Some say ditching the self-assessment rule would put the Fed out of step with the rest of the world, defeating the purpose of Basel III—a uniform international standard—and instead creating a fragmented system. But this isn’t quite true. The ECB and UK, for example, already do exactly what the Fed does. Officially, their banks are beholden to Basel III’s internal assessment standards. But in reality, the stress tests trump all. Last year, the UK forced banks to raise £25 billion in fresh capital after stress tests—complete with the BoE’s own risk modelling approach—suggested loan loss reserves couldn’t handle a crisis. RBS alone was £9 billion in the hole. The ECB is conducting stress tests as we type, complete with their own “Asset Quality Review.” Officials (and the new regulatory code’s fine print) have intimated banks that don’t measure up could face Cyprus-style depositor bail-ins or be shut altogether. All of this supersedes Basel III and its internal ratings-based risk assessments. No one bats an eye.

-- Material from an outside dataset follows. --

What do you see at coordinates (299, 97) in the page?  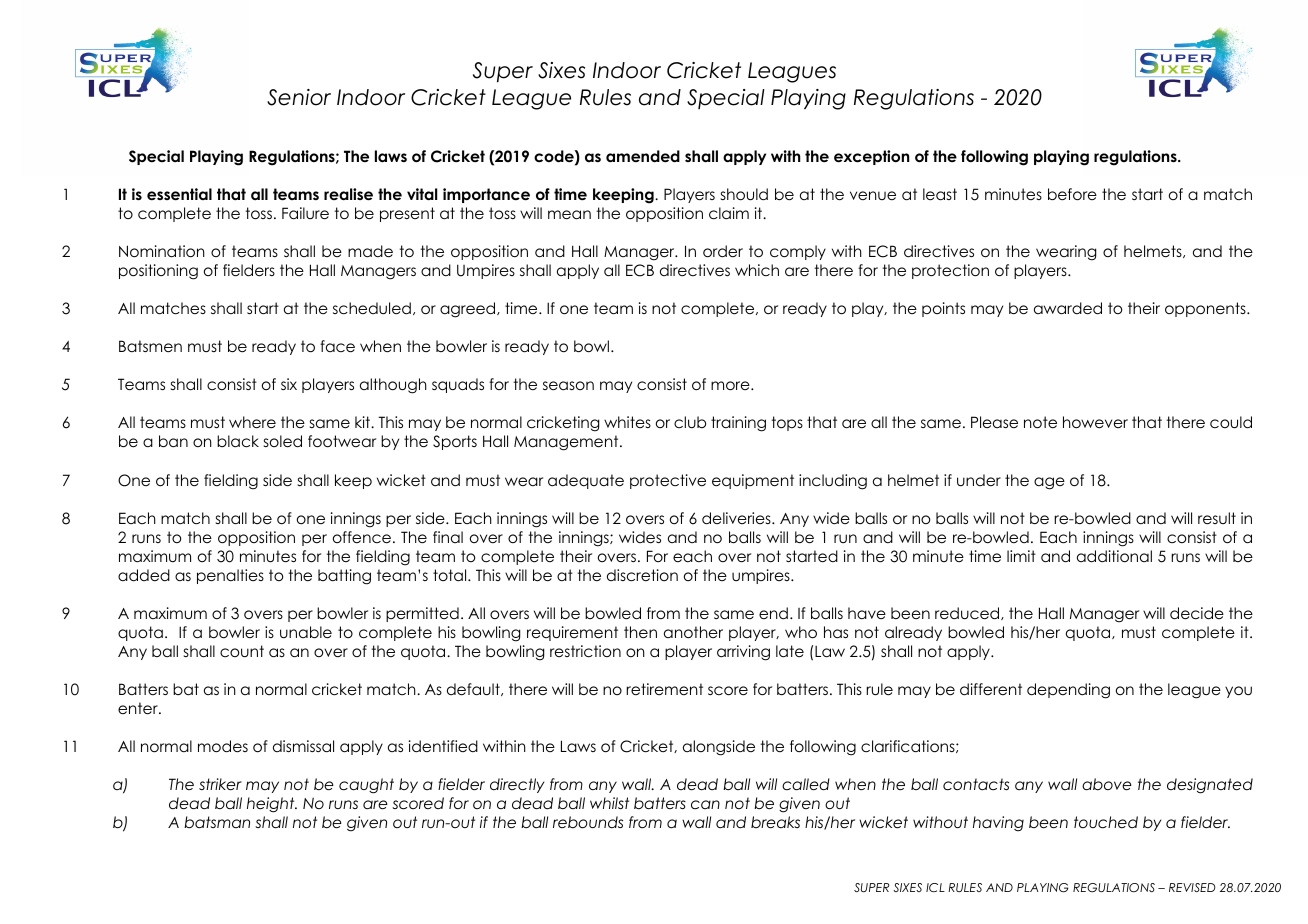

Whether or not the BoE, ECB, the Fed (or other countries) make their models and stress tests the law of the land is beside the point—what matters more is what actually happens, and it’s already abundantly clear stress tests hold more sway.
Which means not much changes for banks if the Fed rewrites the rules as Tarullo suggested. Some bank execs are grousing, but we suspect this has more to do with their frustration over the billions spent on developing more sophisticated modeling and beefing up their compliance departments. If the system changes, those expenses become sunk costs. But future regulatory compliance shouldn’t become materially more costly or difficult. Banks already beefed up for stress tests, and their solvency was already at the mercy of the Fed’s opaque assumptions. It’s a headache, but one markets have long been well aware of.